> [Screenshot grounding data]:
════════
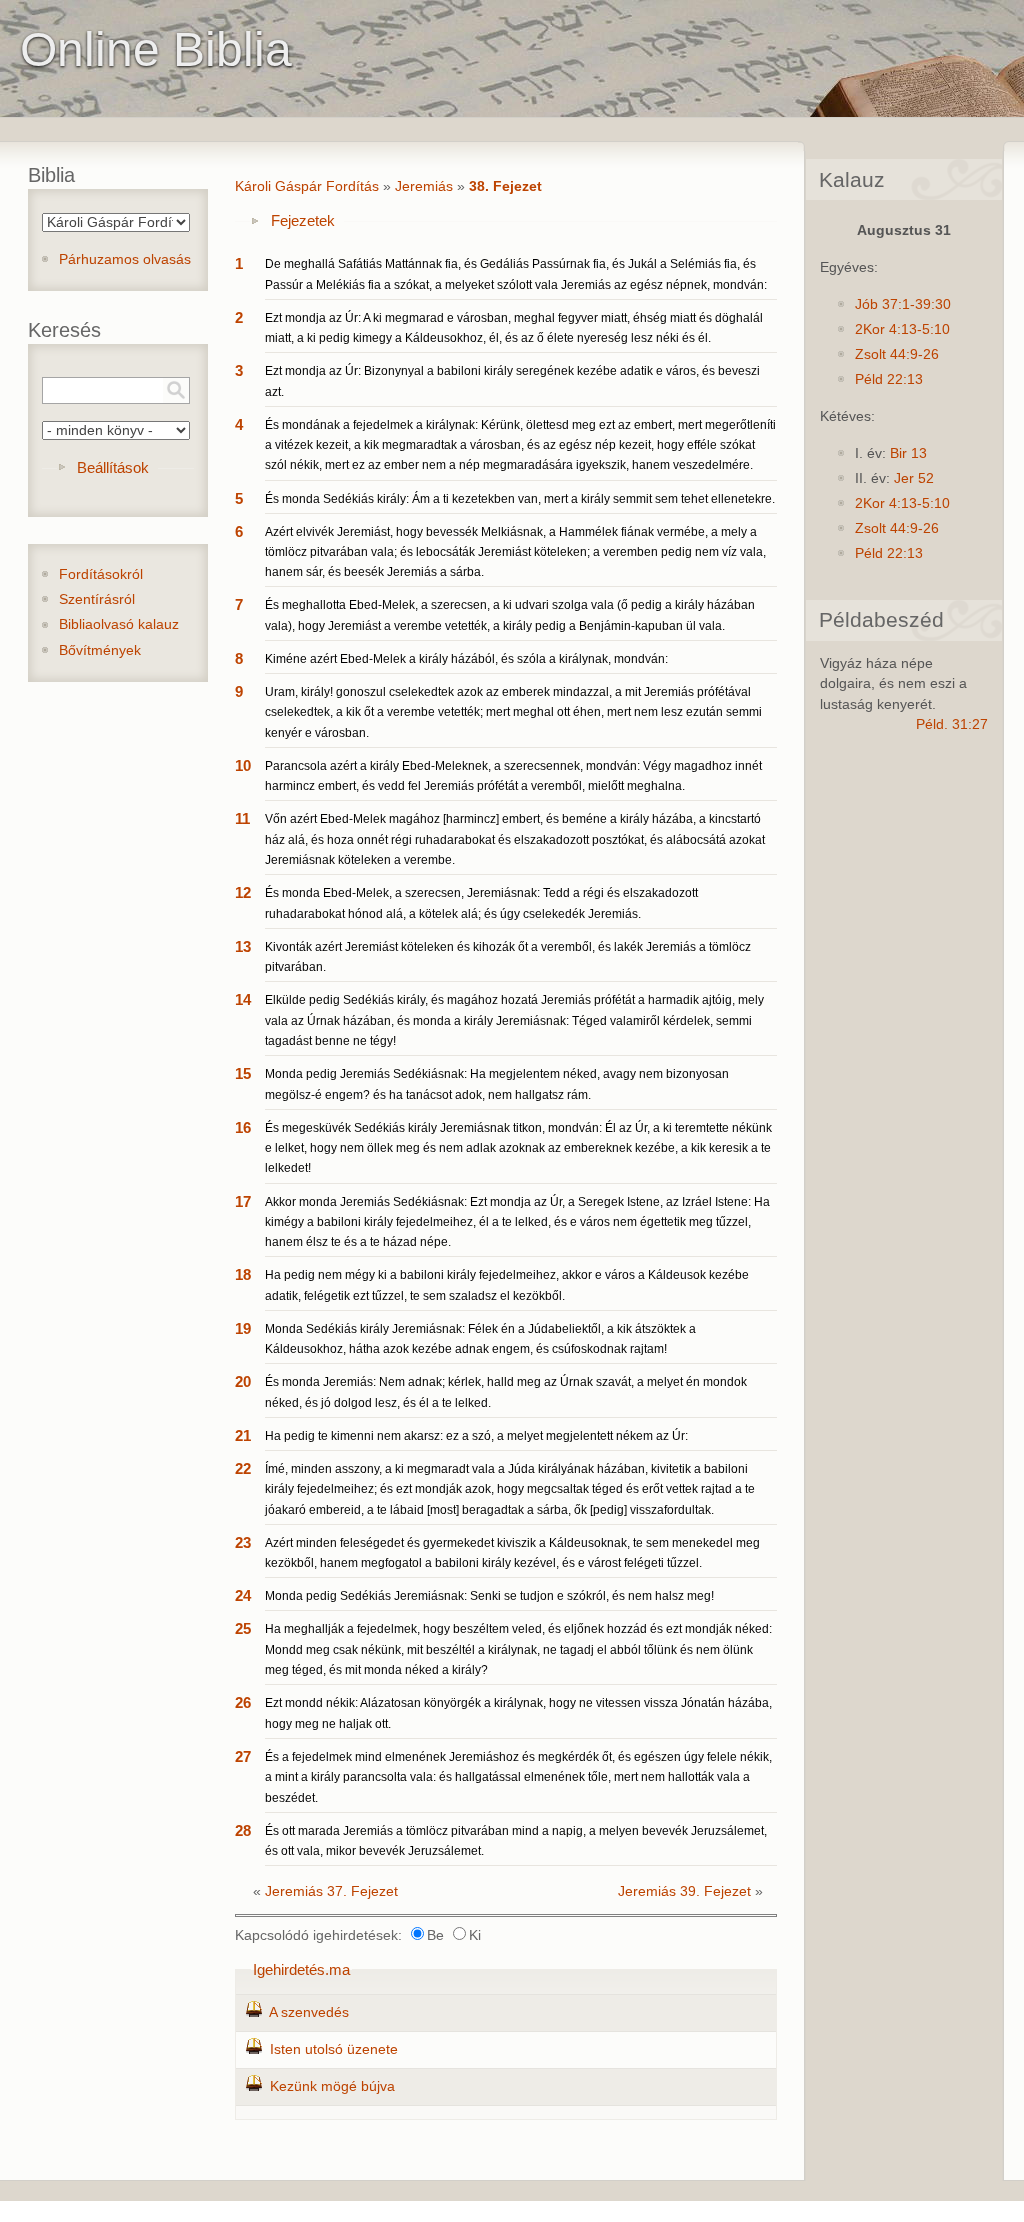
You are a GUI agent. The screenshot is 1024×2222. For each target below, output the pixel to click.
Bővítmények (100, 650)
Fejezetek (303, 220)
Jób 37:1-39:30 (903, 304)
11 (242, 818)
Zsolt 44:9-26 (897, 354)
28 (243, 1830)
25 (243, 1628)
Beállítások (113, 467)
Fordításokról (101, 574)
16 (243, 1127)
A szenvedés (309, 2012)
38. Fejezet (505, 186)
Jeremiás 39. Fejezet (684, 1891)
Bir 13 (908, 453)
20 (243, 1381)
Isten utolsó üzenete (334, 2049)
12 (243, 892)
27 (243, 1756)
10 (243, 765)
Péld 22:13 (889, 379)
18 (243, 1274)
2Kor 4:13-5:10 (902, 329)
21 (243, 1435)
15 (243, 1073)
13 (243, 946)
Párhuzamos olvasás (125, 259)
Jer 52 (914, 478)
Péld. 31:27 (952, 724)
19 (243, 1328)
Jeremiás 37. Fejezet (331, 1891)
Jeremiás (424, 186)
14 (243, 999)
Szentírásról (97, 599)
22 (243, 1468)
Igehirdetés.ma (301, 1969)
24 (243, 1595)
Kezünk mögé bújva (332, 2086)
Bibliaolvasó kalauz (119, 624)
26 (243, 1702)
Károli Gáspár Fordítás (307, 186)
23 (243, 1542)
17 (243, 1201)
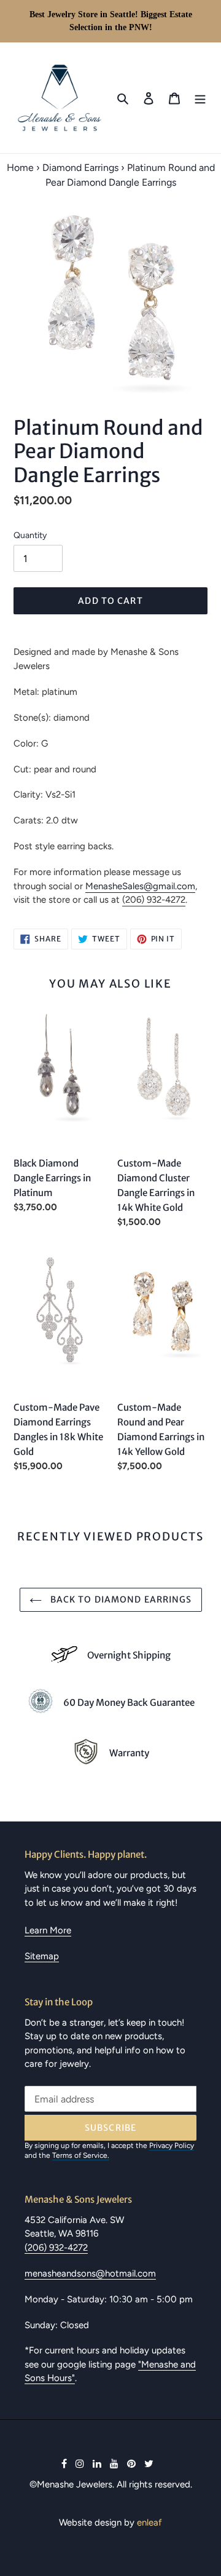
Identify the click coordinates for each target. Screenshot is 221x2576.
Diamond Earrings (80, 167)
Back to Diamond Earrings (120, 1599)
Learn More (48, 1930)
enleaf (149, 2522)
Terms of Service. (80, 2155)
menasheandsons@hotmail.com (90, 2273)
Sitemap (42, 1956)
════════
> [Exercise]: If a line of the data contains the word "Jeremiás", it should be counted; state the total and nothing more.

> [Task answer]: 3